# Given instruction 1:
In the Calc statistics text, repeat the part from "MInd you, I" to "and inferential statistics.", switching "guide" to "tutorial".
# Given instruction 2:
According to the Calc statistics text, what does the trimmed mean exclude?
# Given instruction 3:
Carry on the Calc statistics text from its last sentence.

I don’t know why, but, occasionally, people may have to do minimal or even considerable statistical calculations using Calc, the OpenOffice.org‘s spreadsheet part of the Office Productivity Suite. Although, I wouldn’t recommend doing so since there are other, better software packages to complete simple and complex statistical analyses, such as **R**, a statistical programming language and environment with excellent analysis and graph capabilities. R can be found at one of its many mirrors.

However, for those who need or have to (or … whatever), here are some very very basic info on using statistical functions in Calc. Calc has a considerable variety of functions documented in the openoffice wiki. of statistical (and other types of) functions that you can use. There is also OOo_Stat, an external add-in, that you can include to assist you with your analyses. More on that later on.

MInd you, I am not going to provide a full “Statistics using Calc” guide here, I just want to suggest a few statistical functions for basic descriptive and inferential statistics.

**A. Basic Descriptive Statistics**

*I. Central Tendency*

**AVERAGE**returns the mean average of its list of arguments**MEDIAN**returns the median value (the value at the 50th percentile) of its respective list of arguments**MODE**returns the most frequent value of its list of arguments

There are other functions, like **GEOMEAN**, **HARMEAN**, and **TRIMMEAN** which give the geometric mean, the harmonic mean and the trimmed mean (excluding a portion of highest and lowest values) of their arguments.

# Extracted material:
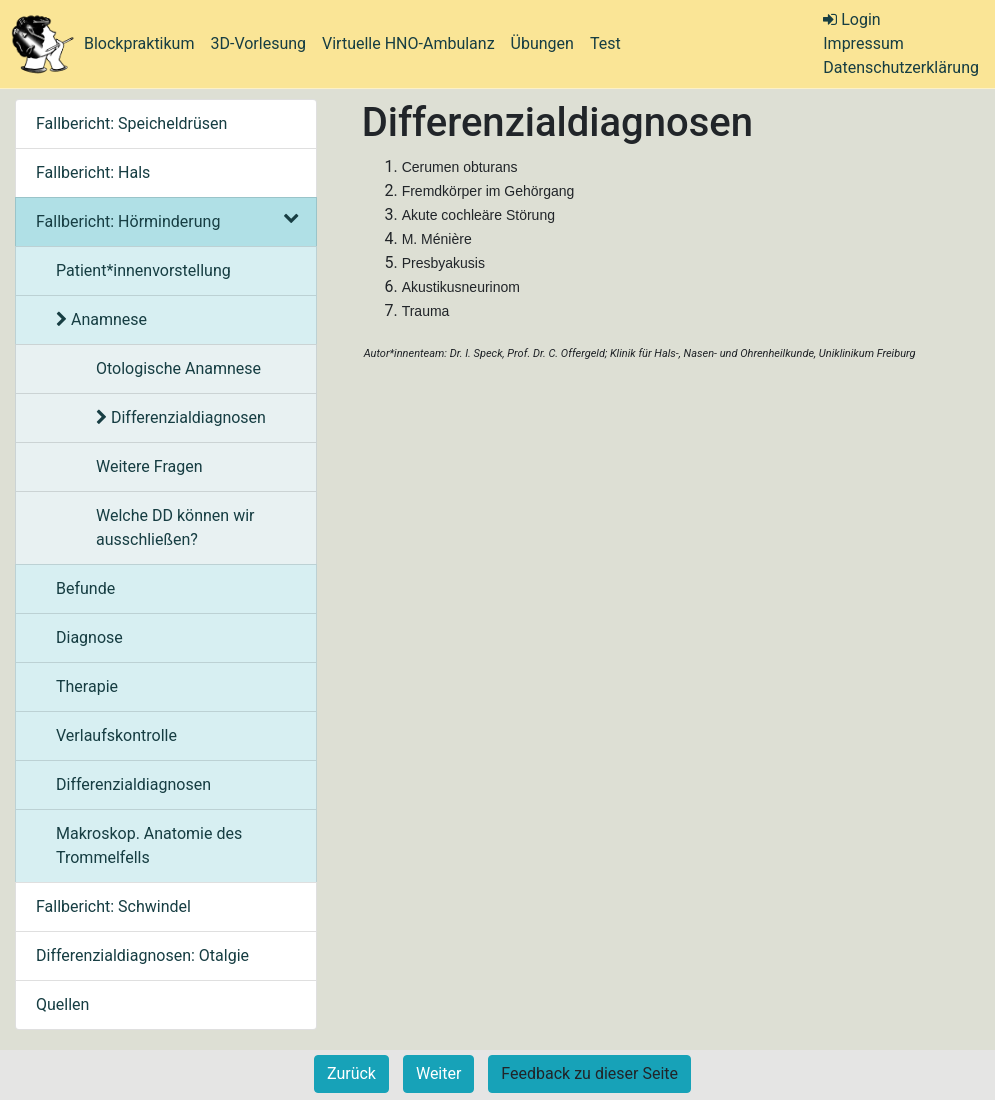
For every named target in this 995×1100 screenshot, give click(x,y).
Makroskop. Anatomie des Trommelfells (149, 845)
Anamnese (101, 319)
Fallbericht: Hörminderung (166, 221)
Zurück (351, 1073)
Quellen (62, 1004)
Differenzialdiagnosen (181, 417)
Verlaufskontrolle (116, 735)
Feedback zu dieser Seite (589, 1073)
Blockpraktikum (139, 43)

# Result 1:
MInd you, I am not going to provide a full “Statistics using Calc” tutorial here, I just want to suggest a few statistical functions for basic descriptive and inferential statistics.

# Result 2:
It excludes a portion of the highest and lowest values.

# Result 3:
*II. Variation*

**KURT**estimates the kurtosis of the distribution of values (ie, how flat or how tall the distribution is)**SKEW**estimates the asymmetry of the distribution (ie, how different from the symmetrical normal distribution it is)**STDEV**estimates the standard deviation of the distribution**VAR**estimates the variance (ie, the square of the standard deviation) of its list of arguments

Note, that there are functions **STDEVP** and **VARPP** for the standard deviation and variance of the population where the sample has come from.

**B. Some (not all) inferential statistics**

*I. Simple tests*

**CHITEST**estimates the chisquare test of goodness-of-fit**FTEST**estimates the likelihood that two samples have the same variance.**TTEST estimates Student’s t-test of one or two samples**

*II. Correlations, and simple regression*

**CORREL**estimates the Pearson product-moment correlation coefficient between two arrays of values**PEARSON**is identical to CORREL**INTERCEPT**estimates the intercept*b_0*of the regression*y = b0 + b1*x***SLOPE**estimates the slope*b1*of the same regression equation**STEYX**estimates the residual standard error for the regression**RSQ**estimates the R^2, the square of the correlation coefficient between*x*and*y*>**LINEST**is a different kind of story. It provides a linear estimation for the data at hand. Basically it summarizes the regression analysis. It is an array function which means it must be called like this {=LINEST(arg1;arg2;arg3;arg4)}.

Data in the above example come from the R program and its *cars* dataset which “… give the speed of cars and the distances taken to stop” according to the help files. R help files cites Ezekiel’s 1930 *Methods of Correlation Analysis* published by Wiley as the source of the data and D. R. McNeil’s *Interactive Data Analysis* also published by Wiley in 1977) as a reference source for the data.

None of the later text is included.